Data entries
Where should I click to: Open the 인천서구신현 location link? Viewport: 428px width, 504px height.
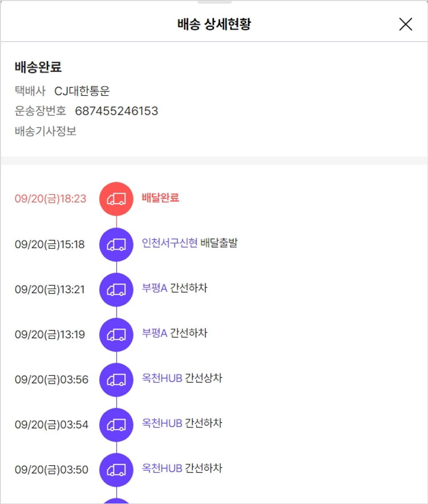tap(169, 243)
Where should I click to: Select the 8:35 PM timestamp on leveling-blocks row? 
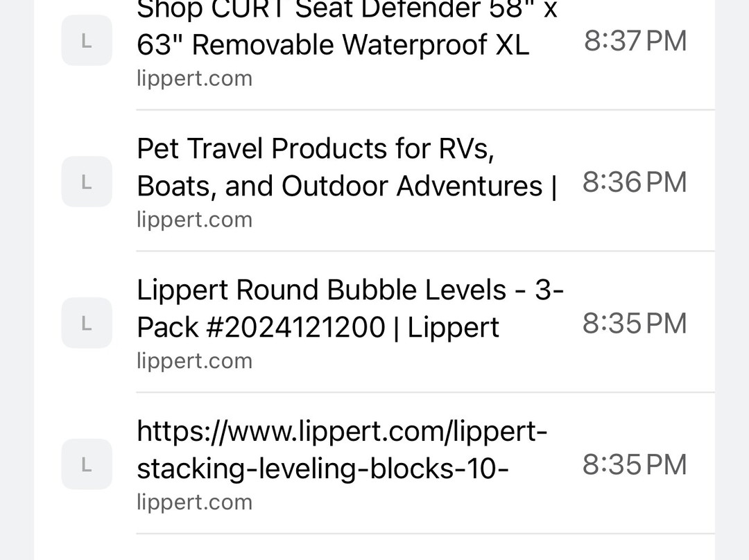(635, 464)
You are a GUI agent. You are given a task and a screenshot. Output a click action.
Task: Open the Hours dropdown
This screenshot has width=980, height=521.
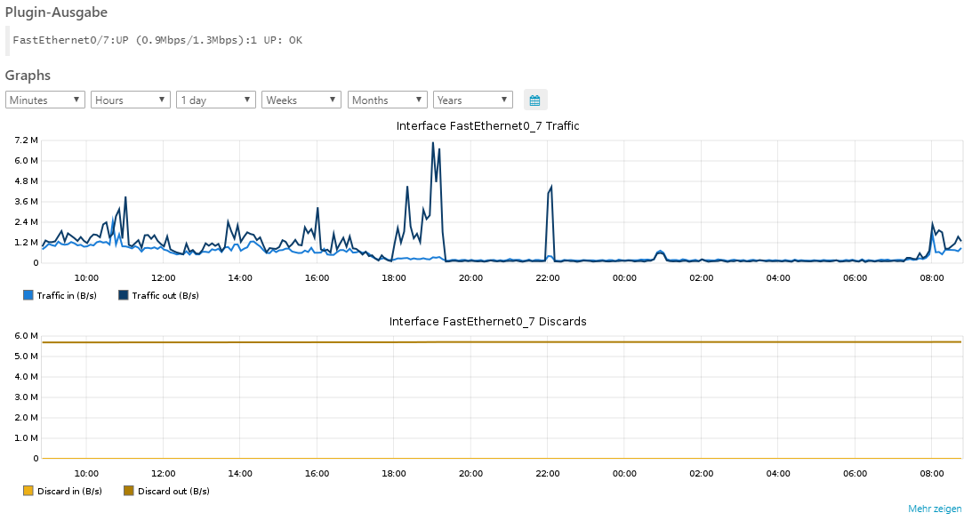click(130, 99)
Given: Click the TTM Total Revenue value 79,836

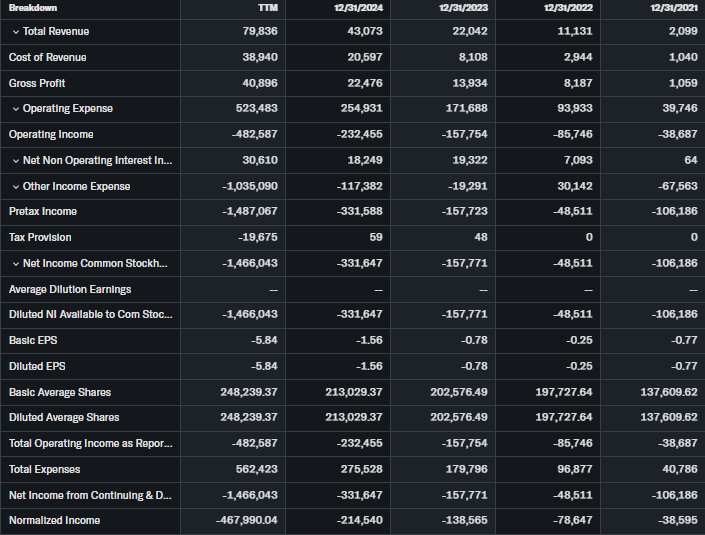Looking at the screenshot, I should point(259,32).
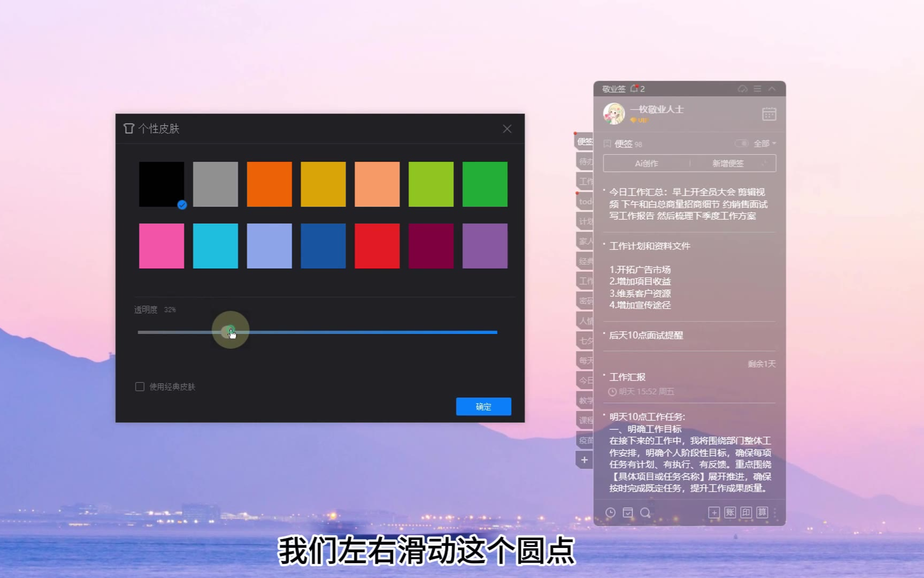The height and width of the screenshot is (578, 924).
Task: Open the hamburger menu in 敬业签 header
Action: (757, 89)
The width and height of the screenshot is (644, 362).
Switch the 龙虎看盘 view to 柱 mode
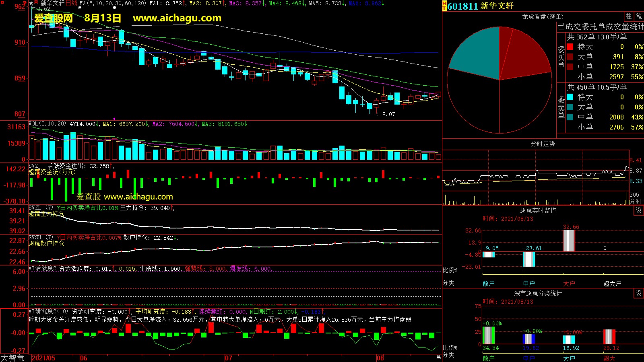click(629, 16)
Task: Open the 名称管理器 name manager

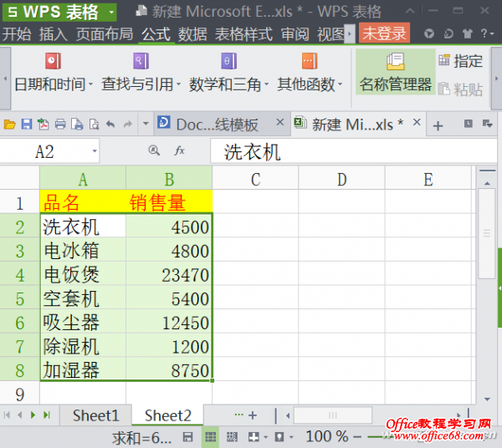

● WORK TO BE COMPLETED:
An exact copy of every entry above is needed, minus the pictures.

● TASK ANSWER:
Where should I click to: Open the 인천서구신현 location link? Viewport: 428px width, 504px height.
tap(169, 243)
Where should I click to: Select the 8:35 PM timestamp on leveling-blocks row? 
(635, 464)
You are a GUI agent. You are given a task and a screenshot. Output a click action.
Task: Open the Hours dropdown
This screenshot has width=980, height=521.
click(130, 99)
Given: Click the TTM Total Revenue value 79,836

Looking at the screenshot, I should point(259,32).
The height and width of the screenshot is (578, 924).
Task: Open the hamburger menu in 敬业签 header
Action: (757, 89)
The width and height of the screenshot is (644, 362).
Switch the 龙虎看盘 view to 柱 mode
click(629, 16)
Task: Open the 名称管理器 name manager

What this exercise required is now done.